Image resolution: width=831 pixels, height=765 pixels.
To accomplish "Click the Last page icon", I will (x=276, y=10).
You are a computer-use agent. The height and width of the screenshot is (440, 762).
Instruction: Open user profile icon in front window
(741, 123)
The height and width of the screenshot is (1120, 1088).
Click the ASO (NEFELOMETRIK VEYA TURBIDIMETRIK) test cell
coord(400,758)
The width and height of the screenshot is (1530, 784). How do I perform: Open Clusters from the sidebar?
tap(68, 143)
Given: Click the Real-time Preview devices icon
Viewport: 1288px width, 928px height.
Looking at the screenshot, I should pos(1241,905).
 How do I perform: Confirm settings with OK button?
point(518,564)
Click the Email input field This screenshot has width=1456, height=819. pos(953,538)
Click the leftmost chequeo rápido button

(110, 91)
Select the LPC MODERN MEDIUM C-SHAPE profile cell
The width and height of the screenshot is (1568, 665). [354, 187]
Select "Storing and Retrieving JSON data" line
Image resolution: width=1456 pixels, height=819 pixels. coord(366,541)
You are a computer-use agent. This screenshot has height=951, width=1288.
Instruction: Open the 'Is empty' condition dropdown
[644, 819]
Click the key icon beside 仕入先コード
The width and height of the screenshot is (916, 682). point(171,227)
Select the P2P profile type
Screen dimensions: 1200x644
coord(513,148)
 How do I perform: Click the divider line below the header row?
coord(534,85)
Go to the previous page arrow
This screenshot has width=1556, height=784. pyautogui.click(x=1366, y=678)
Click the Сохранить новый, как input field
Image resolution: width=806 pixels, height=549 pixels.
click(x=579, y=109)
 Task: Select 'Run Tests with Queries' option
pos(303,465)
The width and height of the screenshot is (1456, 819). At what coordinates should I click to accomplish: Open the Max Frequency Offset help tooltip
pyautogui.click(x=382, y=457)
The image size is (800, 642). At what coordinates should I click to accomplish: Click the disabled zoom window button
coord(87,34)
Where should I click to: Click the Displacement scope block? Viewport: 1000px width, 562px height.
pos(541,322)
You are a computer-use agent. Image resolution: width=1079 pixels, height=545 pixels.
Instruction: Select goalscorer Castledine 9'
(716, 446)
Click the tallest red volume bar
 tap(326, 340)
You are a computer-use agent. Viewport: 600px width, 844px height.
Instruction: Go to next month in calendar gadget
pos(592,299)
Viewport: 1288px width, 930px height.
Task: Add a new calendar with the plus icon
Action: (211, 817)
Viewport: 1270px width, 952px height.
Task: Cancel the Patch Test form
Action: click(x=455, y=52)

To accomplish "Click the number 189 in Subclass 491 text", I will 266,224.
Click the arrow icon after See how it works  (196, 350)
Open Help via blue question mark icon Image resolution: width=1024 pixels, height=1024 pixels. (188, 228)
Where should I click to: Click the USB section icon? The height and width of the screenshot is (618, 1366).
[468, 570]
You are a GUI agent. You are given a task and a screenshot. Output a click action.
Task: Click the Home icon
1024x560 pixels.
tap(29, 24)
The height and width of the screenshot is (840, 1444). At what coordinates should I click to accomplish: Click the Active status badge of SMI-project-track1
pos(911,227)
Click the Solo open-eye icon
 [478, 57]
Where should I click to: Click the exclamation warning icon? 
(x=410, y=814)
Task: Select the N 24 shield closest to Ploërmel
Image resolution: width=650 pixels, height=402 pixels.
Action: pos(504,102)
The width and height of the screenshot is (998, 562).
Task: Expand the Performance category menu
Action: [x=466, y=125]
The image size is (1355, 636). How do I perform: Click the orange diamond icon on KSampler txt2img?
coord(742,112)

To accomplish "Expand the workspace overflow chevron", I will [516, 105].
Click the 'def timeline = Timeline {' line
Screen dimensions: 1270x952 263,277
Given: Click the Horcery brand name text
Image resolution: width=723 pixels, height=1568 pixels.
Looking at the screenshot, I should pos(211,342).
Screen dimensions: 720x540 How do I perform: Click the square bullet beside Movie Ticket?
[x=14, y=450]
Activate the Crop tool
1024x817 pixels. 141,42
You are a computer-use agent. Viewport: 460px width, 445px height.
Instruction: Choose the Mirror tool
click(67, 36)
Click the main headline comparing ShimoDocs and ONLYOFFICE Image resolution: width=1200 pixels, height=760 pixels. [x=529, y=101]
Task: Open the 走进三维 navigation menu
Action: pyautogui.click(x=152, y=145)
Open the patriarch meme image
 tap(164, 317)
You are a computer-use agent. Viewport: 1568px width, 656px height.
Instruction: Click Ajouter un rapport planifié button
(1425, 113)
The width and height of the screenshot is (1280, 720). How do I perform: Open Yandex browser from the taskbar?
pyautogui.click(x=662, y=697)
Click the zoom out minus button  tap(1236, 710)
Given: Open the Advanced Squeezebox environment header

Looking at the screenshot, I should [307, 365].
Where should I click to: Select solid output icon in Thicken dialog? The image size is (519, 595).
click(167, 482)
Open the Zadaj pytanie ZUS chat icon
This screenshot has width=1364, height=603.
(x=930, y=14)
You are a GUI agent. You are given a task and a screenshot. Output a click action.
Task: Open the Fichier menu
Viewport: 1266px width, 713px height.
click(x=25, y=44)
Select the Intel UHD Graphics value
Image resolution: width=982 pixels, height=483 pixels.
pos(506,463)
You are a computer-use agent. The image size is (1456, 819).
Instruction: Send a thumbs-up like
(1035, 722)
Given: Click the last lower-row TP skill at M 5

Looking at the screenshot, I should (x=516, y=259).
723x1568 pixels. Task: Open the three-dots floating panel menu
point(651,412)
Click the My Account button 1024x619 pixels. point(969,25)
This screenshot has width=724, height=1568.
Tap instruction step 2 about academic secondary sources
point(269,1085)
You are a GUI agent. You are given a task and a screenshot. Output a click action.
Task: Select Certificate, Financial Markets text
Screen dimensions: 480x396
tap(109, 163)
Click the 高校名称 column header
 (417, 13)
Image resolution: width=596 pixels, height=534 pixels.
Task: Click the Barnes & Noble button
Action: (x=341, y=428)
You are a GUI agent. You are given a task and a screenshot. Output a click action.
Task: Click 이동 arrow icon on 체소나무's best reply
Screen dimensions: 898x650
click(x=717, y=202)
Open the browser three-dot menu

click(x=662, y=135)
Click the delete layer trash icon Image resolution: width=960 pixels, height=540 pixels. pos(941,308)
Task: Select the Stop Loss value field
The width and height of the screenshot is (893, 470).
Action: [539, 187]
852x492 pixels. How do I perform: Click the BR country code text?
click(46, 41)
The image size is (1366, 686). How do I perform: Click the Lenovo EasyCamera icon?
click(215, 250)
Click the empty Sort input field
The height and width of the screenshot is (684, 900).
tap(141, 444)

> **WHAT IS BEING ASKED**
Reproduce everything in the records above from the line containing "and Retrieving JSON" down to the line containing "coord(534,85)", both of those lines included.

> **TASK RESULT**
Select "Storing and Retrieving JSON data" line
Image resolution: width=1456 pixels, height=819 pixels. coord(366,541)
You are a computer-use agent. This screenshot has height=951, width=1288.
Instruction: Open the 'Is empty' condition dropdown
[644, 819]
Click the key icon beside 仕入先コード
The width and height of the screenshot is (916, 682). point(171,227)
Select the P2P profile type
Screen dimensions: 1200x644
coord(513,148)
 How do I perform: Click the divider line below the header row?
coord(534,85)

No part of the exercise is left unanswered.